══ Document extract

A heated press conference held two days ago, with much emotion and limited information on where the negotiations between the actor’s union (SAG-AFTRA) and the studios/producers are going, didn’t give much ammo to the journalists.
All we know is that prior to declaring the strike (that hasn’t happened to actors since 1980), the opposing parties left the table with unresolved issues on all fronts, despite concerted efforts by WME’s Ari Emanuel and CAA’s Bryan Lourd with Federal mediators.
The actors demand a hard revision of their contracts (last updated in 2006), transparency and pay on streamers’ viewership, and a clear understanding and adjustment of AI. Speaking of how the business model has drastically changed over the past years, SAG President Fran Drescher also called for respect of actors by the studios and streamers CEO’s who make millions of dollars and are living ‘on the wrong side of history’.
No question, the strike of the 160 thousand + members of SAG-AFTRA will have a dire impact on the industry worldwide. Film and TV production comes to a halt not just in Los Angeles, but all over the world where members are part of any film shoot. Post pandemic, Hungarian service providers were looking to pick up filming this summer and fall with Arnold Schwarzenegger and Johnny Depp, but now they have to navigate current shoots with Eddie Redmayne (in the middle of filming The Day of the Jackal, a miniseries for NBC/Peacock), and stop filming Mads Mikkelsen and Sigourney Weaver on Dust Bunny for Entertainment One that was scheduled to start shooting this week.
The strike also has an impact on promotion, although the 3 big movies of the summer escaped the gag order by a hair. Mission Impossible completed a worldwide tour, “Barbie” made a whirlwind splash in pink in Los Angeles and London by this past Sunday, and “Oppenheimer” locked a premier tour of Paris and moved up the London red carpet a notch to make it just before the strike kicked in last night. Hollywood now is taking advantage of July 14, the last day for press junkets. And then, everything goes dark.
According to SAG-AFTRA, the financial impact of the strike will be tremendous. The city will lose 30 million dollars a day in Los Angeles only. It will bring down ancillary businesses of janitors, FedEx, florists, makeup artists, stylists, restaurants, junket productions and many more for the tens of thousands of people losing their payday. And the end of the strike is not even lurking on the horizon.
Left with close to a month to the opening, the Venice film festival is in a ‘wait and see’ mode, and so is Telluride and Toronto. If the strike doesn’t get resolved, movies slated for these fests will have to go back in the can, and their run will have to be rescheduled or moved to 2024 giving a big headache to the studios and the streamers.

════
══ Listed records

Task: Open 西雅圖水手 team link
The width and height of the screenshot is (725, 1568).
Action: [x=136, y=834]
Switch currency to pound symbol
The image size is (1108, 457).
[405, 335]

════

Required action A - In the article on the actors' strike, how much money will Los Angeles lose each day according to SAG-AFTRA?
Required action B - Reproduce the part of the actors' strike article that opens with the words containing "According to SAG-AFTRA, the" and closes with "and the streamers.".

Expected answer A - 30 million dollars a day.

Expected answer B -
According to SAG-AFTRA, the financial impact of the strike will be tremendous. The city will lose 30 million dollars a day in Los Angeles only. It will bring down ancillary businesses of janitors, FedEx, florists, makeup artists, stylists, restaurants, junket productions and many more for the tens of thousands of people losing their payday. And the end of the strike is not even lurking on the horizon.
Left with close to a month to the opening, the Venice film festival is in a ‘wait and see’ mode, and so is Telluride and Toronto. If the strike doesn’t get resolved, movies slated for these fests will have to go back in the can, and their run will have to be rescheduled or moved to 2024 giving a big headache to the studios and the streamers.